- Questions on the material -
1. Update the passage of the Norway OT news between "Norway National OT" and "during the outbreak.", inclusive, so that "members" is replaced with "colleagues".
2. According to the Norway OT news, how many municipalities still do not offer occupational therapy services?

- Text excerpt -

Norway National OT News
News from Norway, 2020
The aftermath of COVID-19
These last months have been quite the challenge, also in Norway. COVID-19 changed everyday life and how occupational therapists worked. While writing this, business is more or less back to normal. For the last couple of months, however, occupational therapy services were closed down or given only when considered highly necessary. Many of our members took on new tasks, and we are very proud of their efforts to contribute during the outbreak.
The need for rehabilitation has increased, as a result of COVID-19. Those who did not get services during the outbreak are now in need of strengthened efforts. In addition, patients who have recovered from COVID-19 need long term rehabilitation, to regain function and independence in their everyday life. We are now working to get this message through to the authorities.
Lack of occupational therapists
On January 1st 2020, it became mandatory for all 356 municipalities to offer occupational therapy services. 80 of them still do not, and we are concerned that a lack of occupational therapists is slowing down the process. The smaller, rural municipalities have very few applicants. On a positive note, applicants wanting to study occupational therapy are continuously increasing. Our Universities have more applicants than ever, and we are glad that the applicants recognise the possibilities of our profession.
Preparing for congress
Our organisational congress is held every third year. That is when we have our elections and adopt a new strategic plan. We are now preparing the event to be held on October 21st and 22nd and are excited to see what actions the delegates will want the organisation to take next.
News from Norway, 2019
The window of opportunities for occupational therapy in Norway
The Norwegian association continues to promote occupational therapy as the solution to demographic and societal challenges. This strategic way of thinking and working is opening new doors for our profession.

- Data -
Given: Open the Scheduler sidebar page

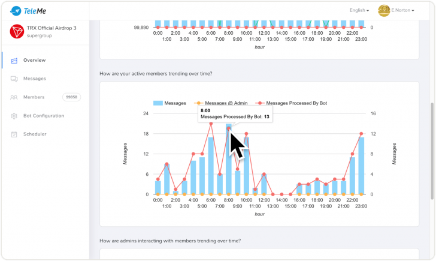Looking at the screenshot, I should 35,134.
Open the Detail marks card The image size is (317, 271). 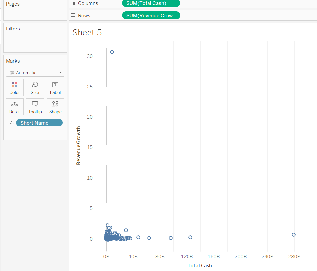15,107
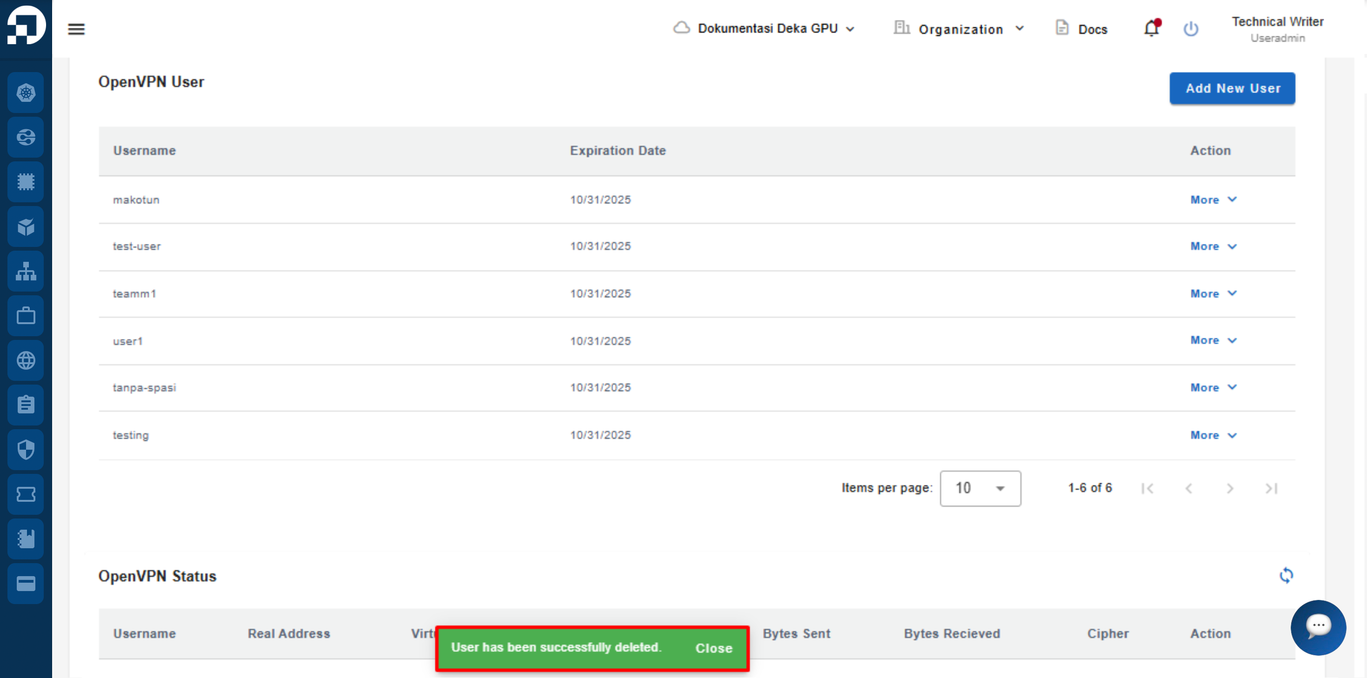Refresh the OpenVPN Status table
Image resolution: width=1367 pixels, height=678 pixels.
pyautogui.click(x=1286, y=575)
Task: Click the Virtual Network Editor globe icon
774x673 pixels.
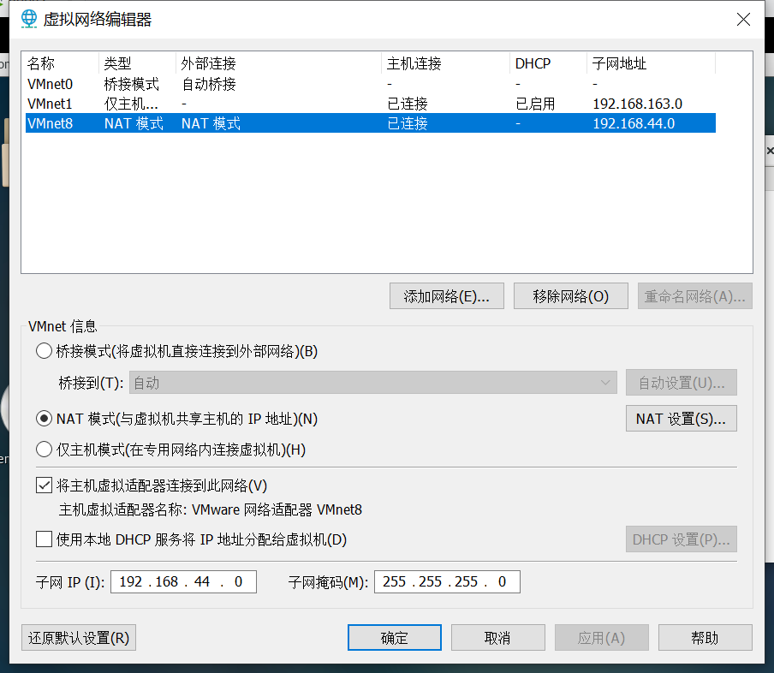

- Answer set -
1.
Norway National OT News
News from Norway, 2020
The aftermath of COVID-19
These last months have been quite the challenge, also in Norway. COVID-19 changed everyday life and how occupational therapists worked. While writing this, business is more or less back to normal. For the last couple of months, however, occupational therapy services were closed down or given only when considered highly necessary. Many of our colleagues took on new tasks, and we are very proud of their efforts to contribute during the outbreak.

2. 80 of the 356 municipalities still do not offer occupational therapy services.